Hubert Lindop

Personal information
- Full name: Hubert Harry Lindop
- Born: 21 August 1907 Walsall, Staffordshire, England
- Died: 30 May 1982 (aged 74) Stafford, Staffordshire, England
- Batting: Unknown

Domestic team information
- 1936: Marylebone Cricket Club
- 1933–1934: Staffordshire

Career statistics
| Competition | First-class |
| Matches | 1 |
| Runs scored | 25 |
| Batting average | 25.00 |
| 100s/50s | –/– |
| Top score | 19* |
| Balls bowled | – |
| Wickets | – |
| Bowling average | – |
| 5 wickets in innings | – |
| 10 wickets in match | – |
| Best bowling | – |
| Catches/stumpings | –/– |
- Source: Cricinfo, 30 November 2011

= Hubert Lindop =

English cricketer

Hubert Harry Lindop (21 August 1907 - 30 May 1982) was an English cricketer. Lindop's batting style is unknown. He was born at Walsall, Staffordshire.
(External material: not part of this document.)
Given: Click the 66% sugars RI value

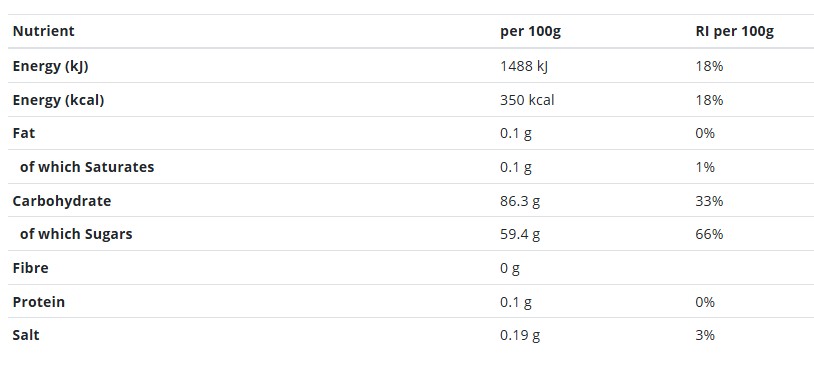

Lindop made his debut for Staffordshire in the 1933 Minor Counties Championship against Denbighshire. He made a further appearance for the county the following season against the Yorkshire Second XI. He later made a single first-class appearance for the Marylebone Cricket Club against Ireland at Observatory Lane, Dublin in 1936. In the Marylebone Cricket Club's first-innings he opened the batting, scoring 6 runs before being dismissed by James Graham, while in their second-innings he moved down the batting order to number nine, scoring 19 not out. Ireland won the match by 285 runs.

He died at Stafford, Staffordshire on 30 May 1982.